▶ _Required tasks_
a. Name every distinct username that heads a post in the grow-journal forum thread, listing each one only once.
b. Carry on the grow-journal forum thread from the point at which it stops.

▶ _Text passage_
■ ■ ■ ■
I like the look of thoes plants will be lookin for the next picks i hope my grow goes like yours.


----------



## 85cannabliss (Oct 24, 2007)

lol trust me tom, you dont. the *** ache weve had getting this for is unreal. but hopefully now everything is sorted, and we just need to sit and wait.

ive switshed to 12/12 today, and repotted them up to 6" pots. they were kinda rootbound, so hopefully thats all my problem was with the yellowing leaves. 

heres a pic af them in there new (hopefully perminent) homes.

:note to self:
*switched to 12/12 on 24/10/2007*


----------



## THCPezDispenser (Oct 27, 2007)

Looks good man, I haven't checked in a while, they are coming along nicely!


----------



## jash (Oct 27, 2007)

looking great canabliss.:hubba: good luck to you man


----------



## 85cannabliss (Oct 27, 2007)

thanks pez, jash. pull up a chair, your more than welcome. any input welcome tho guys.


----------



## DankCloset (Oct 28, 2007)

hey bro, thats a sneaky setup, i had one thought, arent those pots tiny? anyway u could have blocked off the door part maybe 6 inches all the way up the front to hold soil in when the door opens and sog with it? it would leave more room for roots, plus room for plants, cutting out the pots and whatever there sittin on.... what ya think?


----------



## ex-baron (Oct 28, 2007)

this has given me the insentive to get my **** sorted! what better place! top banana.

how big-a-light you got in there bro?
■ ■ ■ ■
▶ _Data extract_

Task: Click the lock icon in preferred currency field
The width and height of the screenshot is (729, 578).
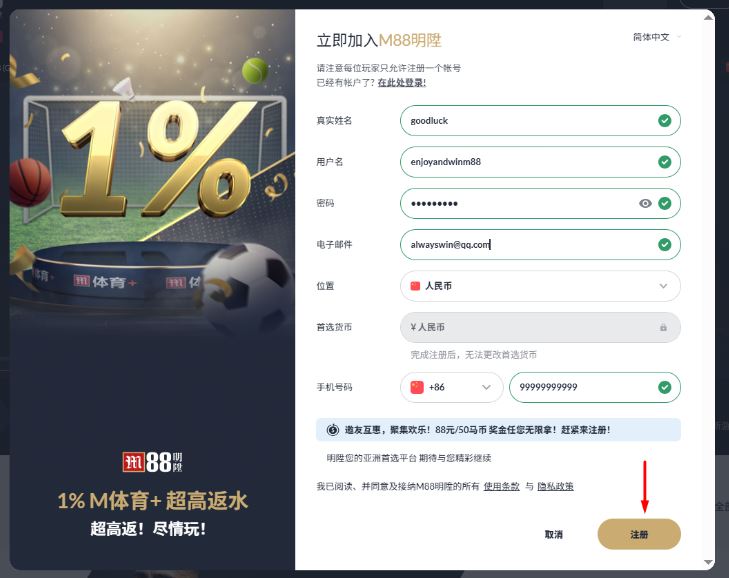Action: coord(663,327)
■ ■ ■ ■
▶ _Expected results_
a. 85cannabliss, THCPezDispenser, jash, DankCloset, ex-baron

b.
				85cannabliss said:
			
		

> OK, hey all here at MP, this is it, our first grow. im growing in a freezer, small, i know, but its do-able. using *3 CFLs *and a competer power box with *2* *PC fans*. i germed a seed i found about 2 weeks ago, so shes in there now lapping up the lumens
> the strains we are growing are, *2 afghani #1*,* 2 early misty* and *2 F2 3 way*, which ill find out the strains of soon. they in that order in the pic
> nothing much more to report, exept this setup cost less than 50 bucks and took less than 4 hours to put together. and we are a couple of stoners, so it was like a giggle run trying things out lol
> 
> ...


----------



## 85cannabliss (Oct 30, 2007)

*DANKCLOSET* the only problem with that would be stretching, all my lights are fitted to the freezer. so moving the plants up and down is the only way for them to get max light.

*EX-BARON* lol we changed setup since then. we now have *6cfl's, 6" deskfan & 5" desk fan*. temps are ok, not sure about humidity..... yet, and everything seems ok.


----------



## PurpleSkunk (Oct 30, 2007)

looks great hope all goes well the rest of the way.let them be females.PS


----------



## 85cannabliss (Oct 30, 2007)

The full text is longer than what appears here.